Southern Resident orcas range from as far south as California and along the coasts of Oregon and Washington. If the communities along the West Coast had rights of nature laws, they could now bring a lawsuit on behalf of the Southern Resident orcas, with claims that fishery practices, dams, shipping activities and pollution violate the whales’ rights to exist, flourish, regenerate and naturally evolve. They could ask the courts to completely ban harmful fishery practices in order to protect the rights of nature, and to order those responsible for harm to pay for the regeneration of the natural community. They could seek this relief from the courts because the fundamental rights of the ocean and its residents are being violated.

What’s more, because the plaintiff in such a lawsuit would be a whole population of salmon or whales, or even an entire ecosystem like the Salish Sea, the damages awarded would be measured according to the losses suffered by the natural communities themselves. And any award of damages would go toward the restoration of those communities, rather than to human plaintiffs who might not use it to benefit the ecosystem that has been damaged.

“We’d be having very different conversations and much more effective results if we approached recovery with the orcas’ best interests in mind,” says Elizabeth M. Dunne, Esq., who is part of a coalition that helped draft the Declaration for the Rights of the Southern Resident Orcas, led by the grassroots community group, Legal Rights for the Salish Sea. Dunne explains that, “by signing the Declaration, we want people, organizations and governments to recognize that the Southern Residents’ have inherent rights, to recognize that we have a responsibility to protect those rights, and to commit to taking concrete actions to protect and advance those rights.”

Environmentalists who engage within today’s regulatory framework and rights of nature proponents begin in the same place. They both want to protect the natural world. But the way they frame the issue could not be more different. Environmentalists who rely on regulatory laws frame the issue as one of improperly prepared reports or how many parts per million of toxins may permissibly be released into water supplies. For example, the Center for Biological Diversity and Wild Fish Conservancy want to protect the Southern Resident orcas, but all they can ask for under the ESA is that the responsible federal agency “reinitiate and complete consultation on the Pacific Coast salmon fisheries” with new scientific information.

Rights of nature proponents, on the other hand, affirm nonhumans’ value as subjective beings, framing the issue in terms of whether a proposed action violates their fundamental rights. Though we cannot put an orca on the witness stand to testify about the impacts that the National Marine Fisheries Service’s plan has on her species, empowering humans to speak for her through enforcement of her legal rights brings nature’s voice directly into the courtroom.

Originally listed as endangered in 2005, Southern Resident orca numbers have continued to decline. The Center for Biological Diversity reports that the population is at its lowest point in 34 years. And, “In 2014, a population viability study estimated that under status quo conditions, the Southern Resident killer whales…would reach an expected population size of 75 in one generation (or by 2036).” Instead, it was just four years later that the Southern Resident orca population stood at 75.

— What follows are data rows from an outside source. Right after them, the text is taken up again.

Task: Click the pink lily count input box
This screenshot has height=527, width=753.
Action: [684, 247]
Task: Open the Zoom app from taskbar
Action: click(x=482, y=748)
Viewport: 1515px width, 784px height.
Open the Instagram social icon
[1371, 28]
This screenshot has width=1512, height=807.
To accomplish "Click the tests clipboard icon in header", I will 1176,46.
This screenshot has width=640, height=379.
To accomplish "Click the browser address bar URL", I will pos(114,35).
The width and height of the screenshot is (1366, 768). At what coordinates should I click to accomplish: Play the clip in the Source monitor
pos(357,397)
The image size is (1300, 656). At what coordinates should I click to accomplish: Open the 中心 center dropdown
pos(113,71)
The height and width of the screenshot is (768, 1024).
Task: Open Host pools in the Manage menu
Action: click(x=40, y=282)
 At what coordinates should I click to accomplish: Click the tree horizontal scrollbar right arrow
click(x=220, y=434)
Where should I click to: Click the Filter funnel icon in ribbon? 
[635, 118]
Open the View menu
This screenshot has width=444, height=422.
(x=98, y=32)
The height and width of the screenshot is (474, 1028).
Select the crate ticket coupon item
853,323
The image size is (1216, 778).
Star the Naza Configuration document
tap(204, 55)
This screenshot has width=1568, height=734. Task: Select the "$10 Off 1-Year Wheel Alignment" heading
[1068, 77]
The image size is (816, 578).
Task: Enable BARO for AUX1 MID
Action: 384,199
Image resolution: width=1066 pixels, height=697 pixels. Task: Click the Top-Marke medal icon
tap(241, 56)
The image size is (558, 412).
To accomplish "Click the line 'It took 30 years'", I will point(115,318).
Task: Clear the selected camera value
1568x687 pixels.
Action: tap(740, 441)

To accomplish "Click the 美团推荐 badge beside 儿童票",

In the end, the only measure of success in this case should be the whales’ recovery. The people of Washington aren’t concerned that regulations haven’t been followed— we’re concerned that our neighbors, the Southern Resident orcas, are starving. We’re horrified that these beautiful animals’ right to life is not being respected and that their ecosystem is being destroyed. And we’re outraged because deep down we believe that the natural world does have inherent value — and therefore inherent rights.

It’s time to stop begging for regulatory table scraps. It’s time to have the courage of our convictions and create new laws that recognize the inherent rights of the Southern Resident orcas and the Salish Sea as a whole to exist, flourish and evolve.